Chris Angelico rosuav at gmail.com
Mon Sep 29 06:14:08 EDT 2014


On Mon, Sep 29, 2014 at 6:55 PM, Chris Angelico <rosuav at gmail.com> wrote:
> It ought to be possible to do an AST reconstitution for at least part
> of this. I can hunt down some of my PEP 463 test code to help out with
> that. It should be possible to figure out what names are local, and
> then just use those.
>
> If this is of interest, I'll see what I can knock together.

Actually, why reconstitute? The AST can be compiled.

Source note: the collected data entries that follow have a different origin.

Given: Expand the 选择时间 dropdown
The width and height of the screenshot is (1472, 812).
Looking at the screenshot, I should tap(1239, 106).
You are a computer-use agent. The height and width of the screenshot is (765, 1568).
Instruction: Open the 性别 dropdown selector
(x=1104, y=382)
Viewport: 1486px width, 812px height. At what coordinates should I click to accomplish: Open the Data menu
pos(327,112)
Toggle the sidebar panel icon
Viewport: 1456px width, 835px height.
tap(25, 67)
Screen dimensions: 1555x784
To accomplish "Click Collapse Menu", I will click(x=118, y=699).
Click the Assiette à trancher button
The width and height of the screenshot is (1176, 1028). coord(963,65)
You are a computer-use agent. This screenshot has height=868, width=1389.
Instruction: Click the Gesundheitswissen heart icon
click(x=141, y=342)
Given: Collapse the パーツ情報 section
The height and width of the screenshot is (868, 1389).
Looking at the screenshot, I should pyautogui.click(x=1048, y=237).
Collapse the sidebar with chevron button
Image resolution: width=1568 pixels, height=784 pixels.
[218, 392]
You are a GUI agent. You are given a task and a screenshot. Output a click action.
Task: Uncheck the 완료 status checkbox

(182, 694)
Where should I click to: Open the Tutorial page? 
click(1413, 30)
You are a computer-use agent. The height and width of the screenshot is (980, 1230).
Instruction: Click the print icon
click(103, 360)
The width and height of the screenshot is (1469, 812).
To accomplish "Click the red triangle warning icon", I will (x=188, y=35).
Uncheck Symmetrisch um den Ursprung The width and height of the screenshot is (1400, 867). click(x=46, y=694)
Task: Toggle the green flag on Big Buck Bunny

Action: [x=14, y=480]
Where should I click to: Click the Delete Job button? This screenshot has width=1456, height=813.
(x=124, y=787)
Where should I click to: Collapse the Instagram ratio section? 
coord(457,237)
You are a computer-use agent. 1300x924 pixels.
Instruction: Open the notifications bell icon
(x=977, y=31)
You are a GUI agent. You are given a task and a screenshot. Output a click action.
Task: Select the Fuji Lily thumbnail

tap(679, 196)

Here's a Python cruncher/obscurer:

import ast, sys, os

# Note: If the file can't be parsed, this will raise SyntaxError
# (from the ast.parse() line).
def crunch(fn, outfn):
    with open(fn, "rb") as f:
        data = f.read()
    tree = ast.parse(data)
    os.makedirs(os.path.split(outfn)[0], exist_ok=True)
    with open(outfn, "w") as f:
        print("from ast import *", file=f)
        print("_code = "+ast.dump(tree), file=f)
        print("fix_missing_locations(_code)", file=f)
        print("[globals().__delitem__(_) for _ in dir() if _[0]!='_']", file=f)
        print("exec(compile(_code,__name__,'exec'))", file=f)

if __name__ == "__main__":
    for fn in sys.argv[1:]:
        outfn = "crunched/" + fn
        crunch(fn, outfn)
        print("Crunched", fn, "to", outfn)


The resulting files should work just the same as the original ones,
but will be virtually unreadable. This is still only obscurity,
though; the only information actually removed is formatting and
comments, not even names. But you could easily add an ast.walk() in
there, just after the ast.parse(), and do whatever transformations you
want.

Note that unlike with JavaScript crunching, this won't shrink the
files - in fact, it's usually going to expand them. They'll probably
also take longer to load. There is no benefit other than the
obscurity.

Run this over some of your files, then see if your auditors are happy.